AI return on investment
AI spending is growing faster than the discipline around measuring what it returns. The costs are easier to hide than for traditional IT — licence sprawl, time spent on prompts and refinement, integration and governance overhead, and the compute that supports it — while the benefits are often diffuse: time saved, faster triage, decisions made better or sooner. We help organisations frame the question honestly — what is being spent, what is being avoided or gained, what should be measured — and put the framework in place to track it.
AI strategy
An AI strategy is a set of deliberate choices: where AI is worth applying, what outcomes it should support, what foundations need to be in place first, and where the organisation should not invest. The aim is not exhaustiveness but defensibility. We help executive teams and boards establish that position — assessing readiness, prioritising opportunities, and identifying where AI is unlikely to repay the investment.
AI governance
AI governance sits where data governance, technology risk, and operational accountability meet. The questions are familiar in shape but new in scope: who is accountable for decisions AI informs or makes; what data is being used and how it is controlled; how models, prompts, and outputs are reviewed, retained, and audited; where human judgement remains authoritative. Most organisations have policy gaps here because existing frameworks predate the technology. We help organisations establish AI governance that is consistent with their broader risk, data, and technology governance — and that holds up to board and regulatory scrutiny.
AI implementation
We are not a model-building firm. We work on the implementation decisions that determine whether AI delivers value or creates exposure: integration patterns, identity and access, data handling, private deployment options, vendor evaluation, operating model changes, capability uplift, and pilot design. The choices made here decide whether AI becomes a part of how the organisation operates, or another shelf of tools.

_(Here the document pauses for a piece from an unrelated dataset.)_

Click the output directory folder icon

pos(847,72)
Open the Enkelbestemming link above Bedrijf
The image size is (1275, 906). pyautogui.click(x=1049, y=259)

AI adoption and the workforce
The hardest part of AI adoption is rarely the technology. Workforces respond unevenly: anxiety about role change and job security, varying willingness or ability to use the tools, shadow adoption that adds risk to data and process, and a quiet de-skilling as judgement once exercised by people becomes something the tool performs first. Trust in AI output is itself unevenly calibrated — over-trust and under-trust each carry their own problems. We help organisations work through the operating model and change implications: which roles are affected, how skills should evolve, what good management of AI-augmented work looks like, and how to pace adoption to what the workforce can actually absorb.